No país, o desenvolvimento não chega à maior parte da população: em meio à guerra civil, os congoleses sofrem com a fome que assola o país, afetando também a economia. De acordo com um estudo apoiado pelas Nações Unidas em 2017, a economia da RDC chegou a perder cerca de 4,5% do PIB para os efeitos da desnutrição infantil.
“Embora seja improvável que o conflito no leste da RDC termine em um futuro próximo, as perspectivas econômicas do país permanecem positivas”, avalia Franck Kuwonu, oficial de informações públicas na Organização das Nações Unidas.

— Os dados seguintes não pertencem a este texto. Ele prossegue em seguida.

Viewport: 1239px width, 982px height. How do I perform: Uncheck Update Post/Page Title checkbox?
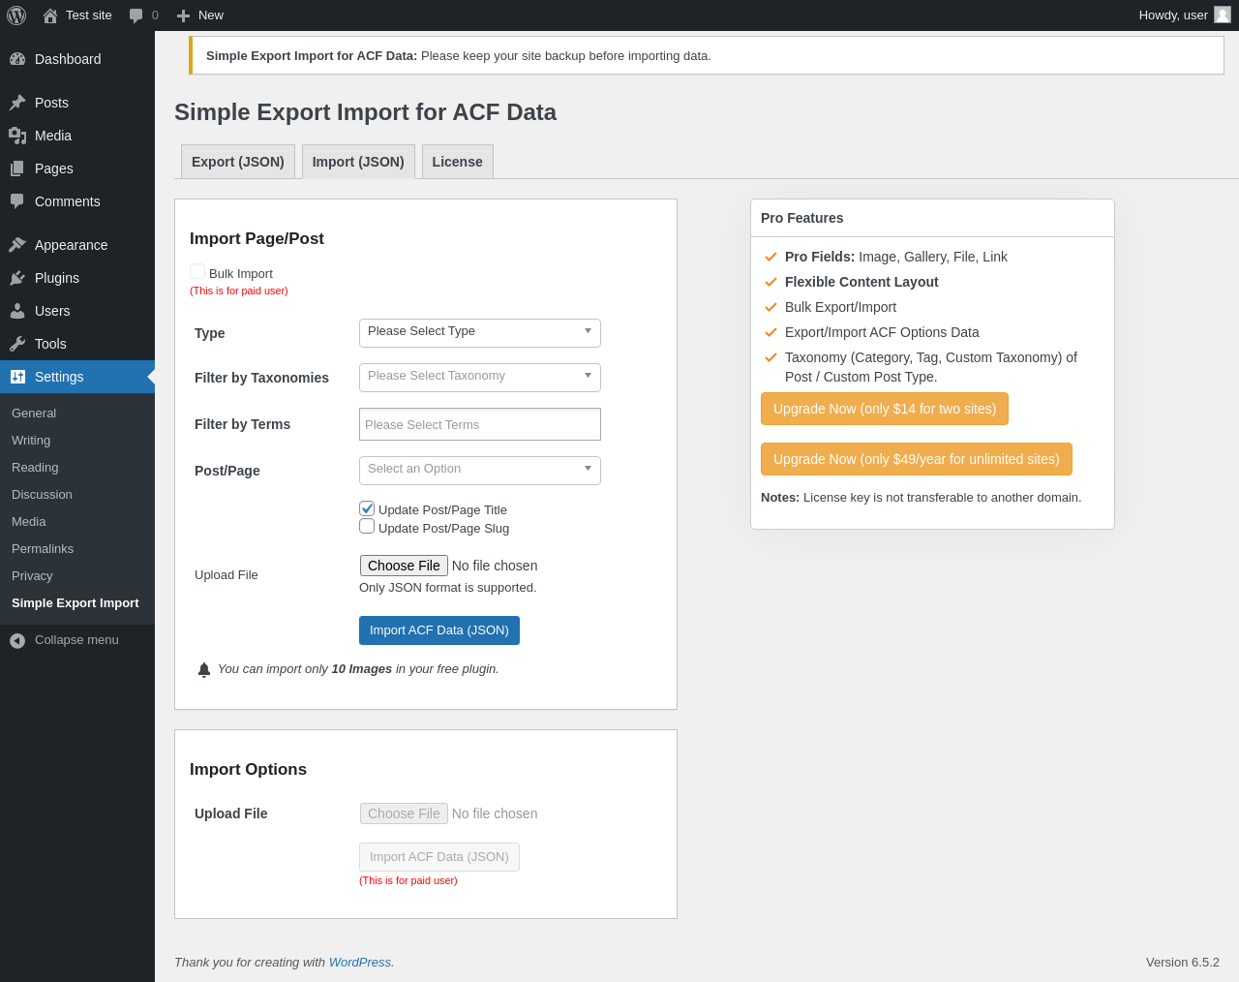pos(367,508)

Se não fosse a desnutrição infantil causada pela fome, porém, a economia poderia crescer ainda mais: o país poderia economizar cerca de 383 milhões de dólares até 2025 se a prevalência de crianças com baixo peso fosse reduzida de 11% para 5%, e se o baixo crescimento para a idade fosse reduzido de 43% para 10%.
6 Afeganistão
No Afeganistão, o crescimento da economia é travado principalmente pelo estado de guerra desde a invasão das tropas dos Estados Unidos em 2002 - a instabilidade afastou o capital estrangeiro e trouxe desemprego.
Já o fim da guerra e assinatura de acordo de paz pelo Talibã podem ser cruciais para a recuperação do país: os EUA e a Otan prometem assistência econômica continuada, uma vez que o acordo de paz for concluído.
Hoje, a economia está estagnada, com progressos tímidos na arrecadação de receitas e no desenvolvimento de planos de reforma econômica, segundo relatório da ONU. Ainda de acordo com as Nações Unidas, mais de dois milhões de afegãos estão sob a ameaça de “grave insegurança alimentar” e devem precisar de ajuda de emergência.